**Aim of the exercise**
Count the lines below that contain the word "icon", and reply with only that number.

**Supplied information**
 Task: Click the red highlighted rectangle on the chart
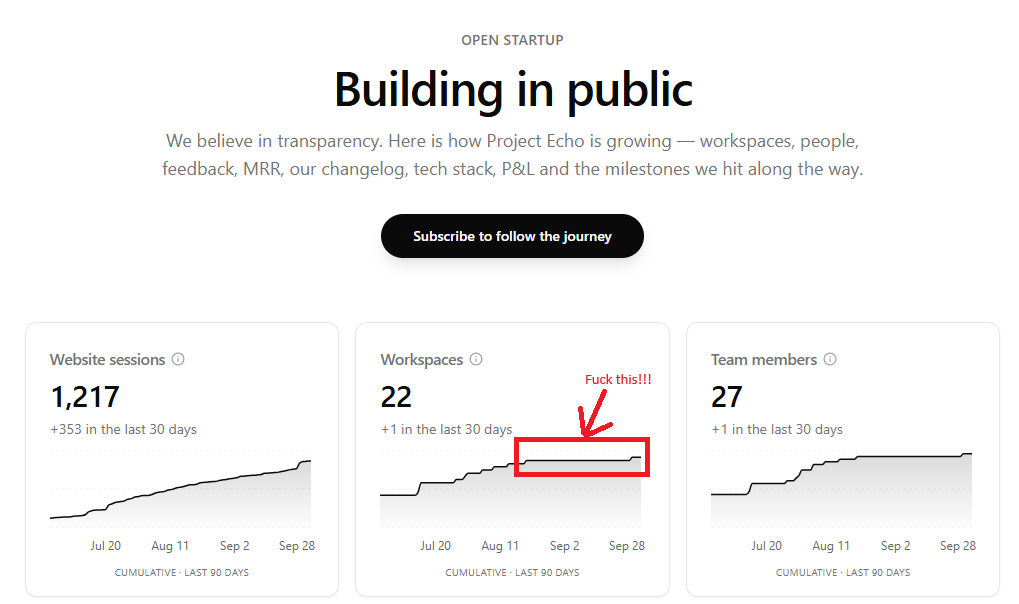pyautogui.click(x=582, y=457)

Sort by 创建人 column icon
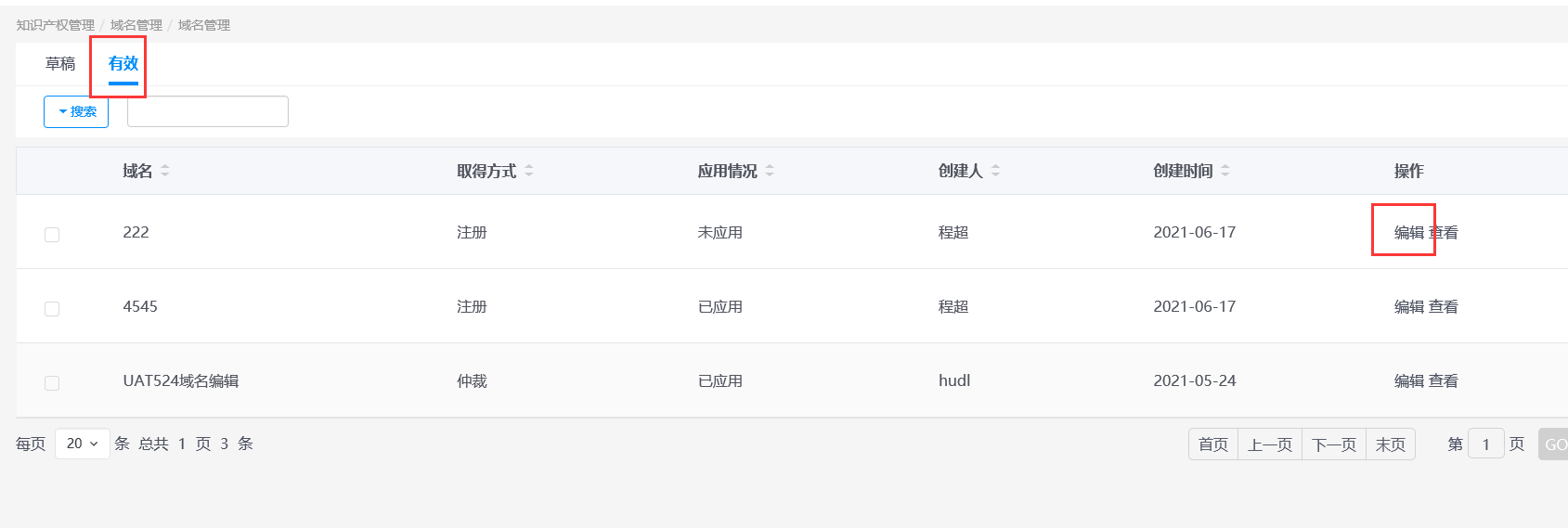tap(996, 171)
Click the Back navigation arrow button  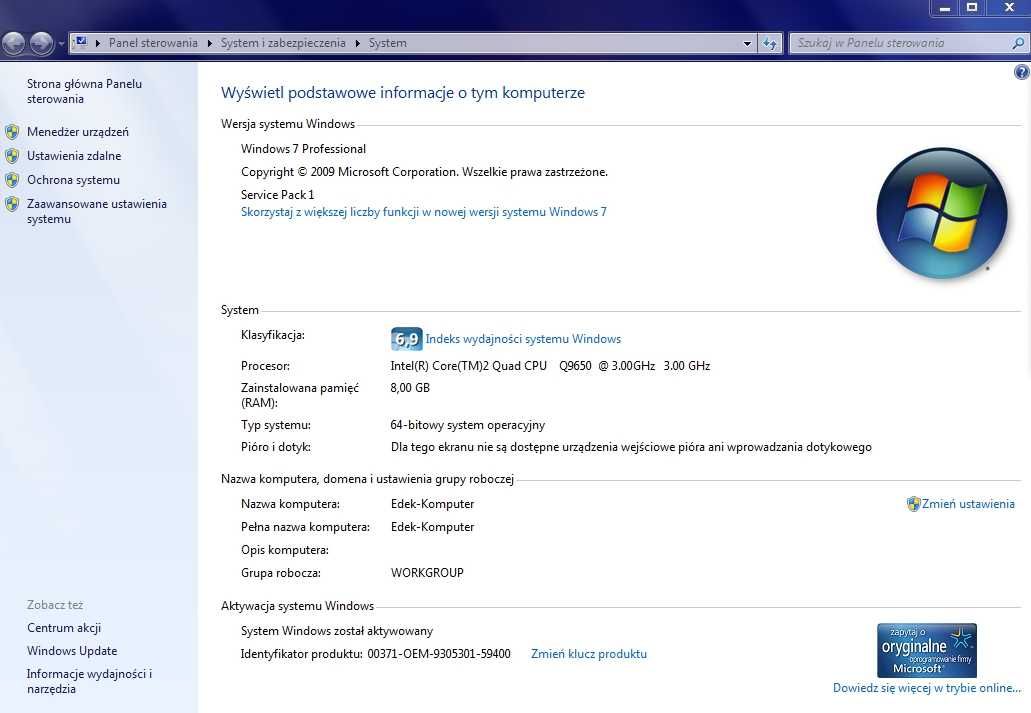point(14,43)
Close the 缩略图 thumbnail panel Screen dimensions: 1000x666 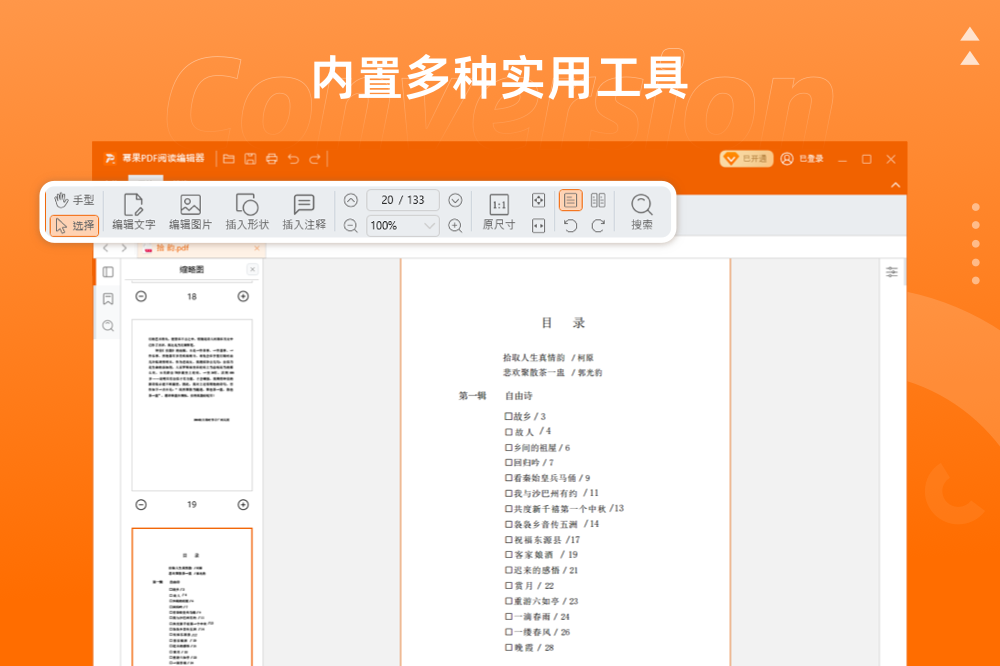[252, 270]
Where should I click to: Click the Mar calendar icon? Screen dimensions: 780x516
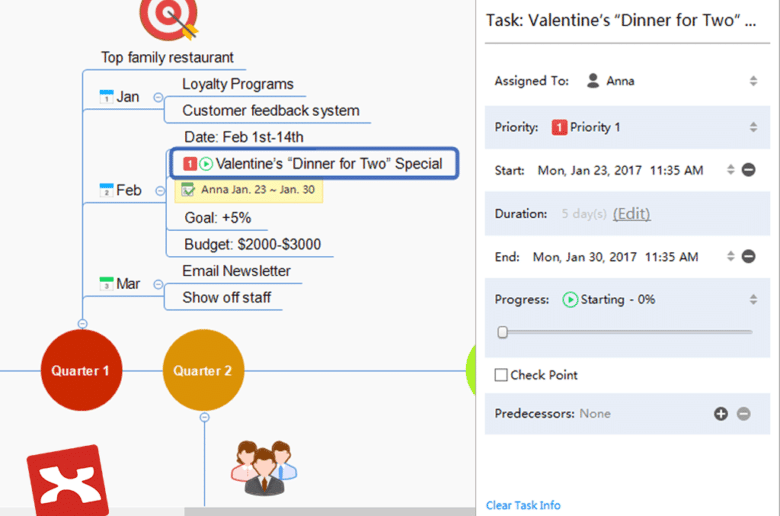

**The solution**
2